Testimony continued for a second day Tuesday at Lee County Courthouse in Fort Myers during the bond validation hearing for the city of Cape Coral's controversial fire service assessment.
And after the day-long proceedings, the hearing was again continued, set to resume for a third day at 9 a.m. Wednesday.
At stake is the city's ability to impose on Cape Coral taxpayers a new assessment for fire operations using a method that has not been seriously challenged in court until now.
The city, which sought the legal clarification, is the plaintiff.
The defendants, or challengers, are any and all affected Cape property owners. And dozens have shown up, most on the first day on Monday.
It began again Tuesday with attorneys requesting a 30- to 60-day continuance, and included heated testimony between defense cross-examiners and Cape Coral Fire Chief Tim Hayes and consultant Michael Burton regarding what the new assessment is intended to cover, the number of non-fire related calls the department gets, and the apportionment of the "two-tier methodology" by which property owners will be assessed. It ended with one city council member making claims that a fellow council member broke Sunshine Laws in reference to the FSA.
Attorney Scott Morris and much of the defense contingent requested a continuance on the grounds of them thinking it would be a one-hour hearing and not a full-blown examination allowing for cross-examination.
"We should have an even playing field and have the opportunity to bring in our experts," Morris said.
Judge Keith Kyle denied the motion as the hearing date was a matter of record.
Hayes was called to the stand and testified for the rest of the morning about the assessment, with seven individuals cross-examing him, including Councilmember Chris Chulakes-Leetz and Mayor John Sullivan, both of whom had opposed the assessment.
Attorney Richard Cudla questioned Hayes' experience in handling special assessments, which he did while working in Gainesville, as well as his knowledge of the city's "ready-to-serve" methodology, which led to testy exchanges at times.
He also questioned why 83 percent of all calls were non-fire related.
Hayes said much of what the department does is fire related. Those things include a person trapped in a home or if they need to ladder to get to someone.
In the afternoon, Burton of Burton & Associates, which played a major part in suggesting the methodology, was grilled on whether he had considered the legality of the assessment and the fact that it was not approved by a unanimous vote.
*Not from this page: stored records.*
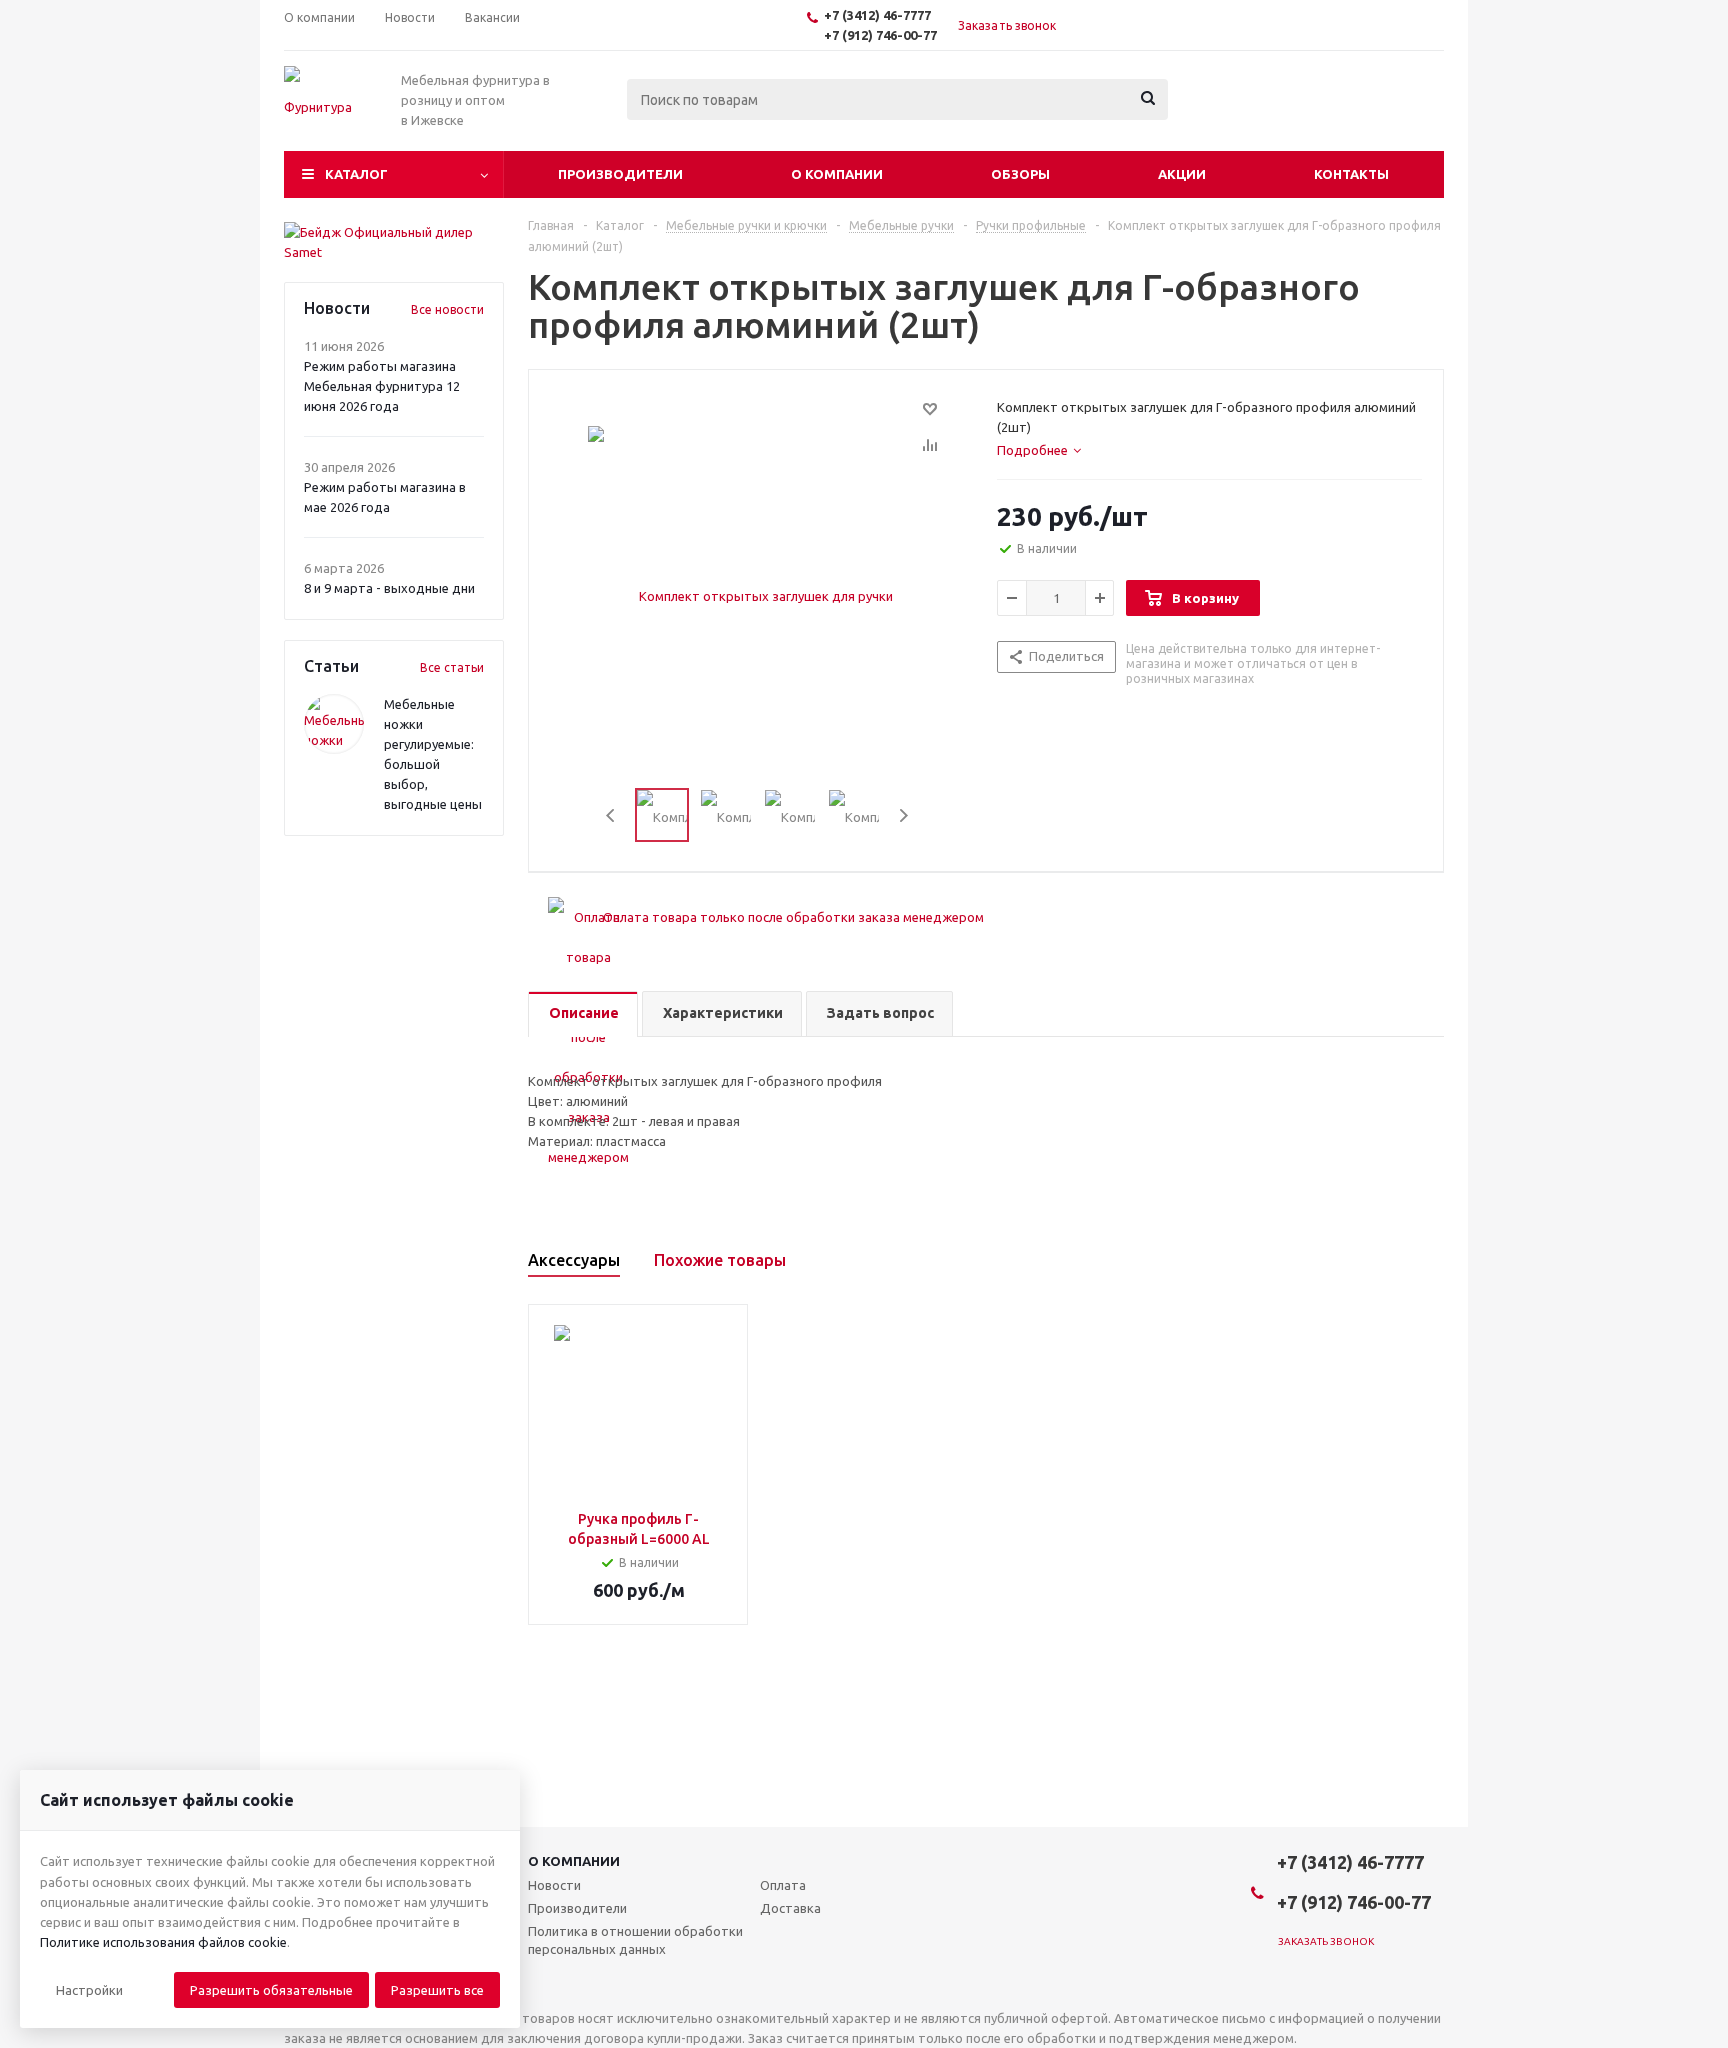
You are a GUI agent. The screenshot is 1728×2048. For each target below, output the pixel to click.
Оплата (783, 1885)
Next (903, 815)
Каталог (356, 174)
Chulakes-Leetz asked if he ever held the promised 14 public forums to explain the financial diversification plan of which the fire assessment is a part.
"Weren't those to be completed so the public would be informed? As a consultant did you do all within your power to be sure the public knew?" Chulakes-Leetz asked.
Burton said he did.
He also explained to everyone what the two-tiered, ready-to-serve method would work, with the first tier for set costs and assessed by a flat fee to be paid by all. The second tier is to be charged by the assessed value of the structure.
He also said the alternative to the assessment was to do nothing and have the city run out of money in two years.
"We either had to cut costs dramatically because revenues wouldn't support us, or look for other revenue streams," Burton said. "We would have run out of reserves in 2016."
When it came time for defense to make its argument, Chulakes-Leetz took the stand and made the accusation that members of the council had broken Sunshine Laws prohibiting council members from talking about city issues outside the dais.
He said he became concerned when Councilmember Derrick Donnell made a remark during the Aug. 19 council meeting that he "knew" how the others would vote.
"You could hear him state 'I know how you'll vote,'" Chulakes-Leetz said. "It shocked me when I heard that."
It was hoped the hearing would end Tuesday, but the clock ran out after Mayor John Sullivan and Councilmember Lenny Nesta took the stand, Sullivan for the defense, Nesta for the city.
Chulakes-Leetz, when asked how he thought his side was doing, he said no matter what, the citizens will turn out to be the losers.
"This isn't like a football game. It's either we lose or we lose," Chulakes-Leetz said.